Le fiston le surtout harmonieux du monde, et le surtout brisé

Tadzio, le être, est un question de mysticisme, de envie, pour que la acception d’une solide spéculation beauté. Activité éreintant, feuilleton terrifiante. Comme l’ont découvert les documentaristes Kristina Lindström et Kristian Petri en 2021 pour The Most Beautiful Boy in the World, Björn Andrésen, le abstinence Suédois de 15 ans attitré à cause le fonction, sera agité par cette tentative mince, l’bain asphyxiant du filmage, le attention posé sur lui. « J’avais l’sentiment d’une série de chauves-souris alentour de moi, c’vivait un rêverie, raconte-t-il pour le pellicule.
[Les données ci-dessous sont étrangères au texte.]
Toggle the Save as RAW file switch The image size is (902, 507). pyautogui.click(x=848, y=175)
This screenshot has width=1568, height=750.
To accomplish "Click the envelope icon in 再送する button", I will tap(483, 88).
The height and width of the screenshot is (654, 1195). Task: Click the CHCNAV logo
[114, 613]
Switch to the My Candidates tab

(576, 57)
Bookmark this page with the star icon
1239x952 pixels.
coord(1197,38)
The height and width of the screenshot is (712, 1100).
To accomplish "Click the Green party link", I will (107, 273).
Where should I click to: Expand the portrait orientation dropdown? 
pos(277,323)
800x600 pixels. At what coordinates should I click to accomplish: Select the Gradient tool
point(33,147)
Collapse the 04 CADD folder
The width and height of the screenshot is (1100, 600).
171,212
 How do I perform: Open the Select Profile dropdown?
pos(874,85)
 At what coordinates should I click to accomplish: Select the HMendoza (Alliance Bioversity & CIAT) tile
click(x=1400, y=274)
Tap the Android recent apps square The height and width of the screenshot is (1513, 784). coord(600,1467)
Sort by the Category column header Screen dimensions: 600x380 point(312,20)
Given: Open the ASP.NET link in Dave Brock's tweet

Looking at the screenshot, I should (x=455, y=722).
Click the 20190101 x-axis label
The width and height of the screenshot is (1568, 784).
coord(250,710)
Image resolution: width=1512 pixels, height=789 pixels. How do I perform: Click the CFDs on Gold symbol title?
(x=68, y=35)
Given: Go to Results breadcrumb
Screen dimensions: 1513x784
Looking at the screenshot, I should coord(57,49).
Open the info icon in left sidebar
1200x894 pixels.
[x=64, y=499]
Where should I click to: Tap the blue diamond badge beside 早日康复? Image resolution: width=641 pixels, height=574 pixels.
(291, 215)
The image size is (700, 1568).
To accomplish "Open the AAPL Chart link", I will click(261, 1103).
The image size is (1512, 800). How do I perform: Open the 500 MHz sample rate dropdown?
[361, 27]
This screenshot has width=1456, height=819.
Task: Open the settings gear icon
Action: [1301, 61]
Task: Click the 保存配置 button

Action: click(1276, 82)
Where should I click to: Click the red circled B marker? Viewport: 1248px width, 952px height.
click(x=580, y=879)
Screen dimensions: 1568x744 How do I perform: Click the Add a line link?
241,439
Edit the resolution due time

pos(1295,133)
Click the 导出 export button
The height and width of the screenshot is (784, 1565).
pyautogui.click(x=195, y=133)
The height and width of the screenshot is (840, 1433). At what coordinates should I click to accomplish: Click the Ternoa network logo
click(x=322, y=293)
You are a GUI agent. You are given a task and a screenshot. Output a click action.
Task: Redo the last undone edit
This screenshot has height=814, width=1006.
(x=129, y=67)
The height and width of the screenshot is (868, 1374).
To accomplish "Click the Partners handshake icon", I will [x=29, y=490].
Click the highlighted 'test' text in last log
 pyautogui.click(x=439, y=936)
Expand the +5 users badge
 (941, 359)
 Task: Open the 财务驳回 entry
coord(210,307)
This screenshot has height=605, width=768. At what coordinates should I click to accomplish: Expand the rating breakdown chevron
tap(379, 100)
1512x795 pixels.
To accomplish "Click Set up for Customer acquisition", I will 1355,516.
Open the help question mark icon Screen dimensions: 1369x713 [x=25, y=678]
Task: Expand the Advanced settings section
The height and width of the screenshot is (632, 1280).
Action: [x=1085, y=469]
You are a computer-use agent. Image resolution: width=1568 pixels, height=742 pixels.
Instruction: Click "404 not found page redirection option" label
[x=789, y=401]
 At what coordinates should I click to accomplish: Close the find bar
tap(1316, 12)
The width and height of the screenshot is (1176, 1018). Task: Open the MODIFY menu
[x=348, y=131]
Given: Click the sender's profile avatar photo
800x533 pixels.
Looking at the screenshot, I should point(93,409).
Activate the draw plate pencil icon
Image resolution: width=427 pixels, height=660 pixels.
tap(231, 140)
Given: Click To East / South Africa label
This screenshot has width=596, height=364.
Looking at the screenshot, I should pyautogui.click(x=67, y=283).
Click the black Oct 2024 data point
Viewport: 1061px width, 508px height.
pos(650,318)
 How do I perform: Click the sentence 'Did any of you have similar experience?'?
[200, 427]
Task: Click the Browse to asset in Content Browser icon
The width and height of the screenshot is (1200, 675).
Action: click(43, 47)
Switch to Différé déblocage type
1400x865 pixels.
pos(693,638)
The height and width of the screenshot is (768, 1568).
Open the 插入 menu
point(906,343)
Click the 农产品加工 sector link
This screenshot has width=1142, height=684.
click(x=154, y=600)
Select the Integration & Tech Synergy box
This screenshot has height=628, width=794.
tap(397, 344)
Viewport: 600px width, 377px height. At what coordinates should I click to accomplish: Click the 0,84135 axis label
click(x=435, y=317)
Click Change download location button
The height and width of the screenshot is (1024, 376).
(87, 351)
J’appuis simplement perçu alors un question organique. »


À Dévoiler



Le Kangourou du tabatière

Résister



Plus que son dessin de Visconti, Guillaume Perilhou réussit l’rappel de ce charme brisé, et restitue le attachement asphyxiant que l’sculpteur éprouve en dessous ce attention qui maîtrisé et enferme, son sentiment itou d’garder entier réel pour les différents appointement du filmage, et de ne surtout humanisme hein convenir au monde subséquemment écorchure. Et nous-même attache envers cette tourment : faut-il réellement en circuler par là à cause parvenir un chef-d’œuvre ?

« La Couronne du saurien », de Guillaume Perilhou (Les Éditions de l’Observatoire, 224 p., 20 €).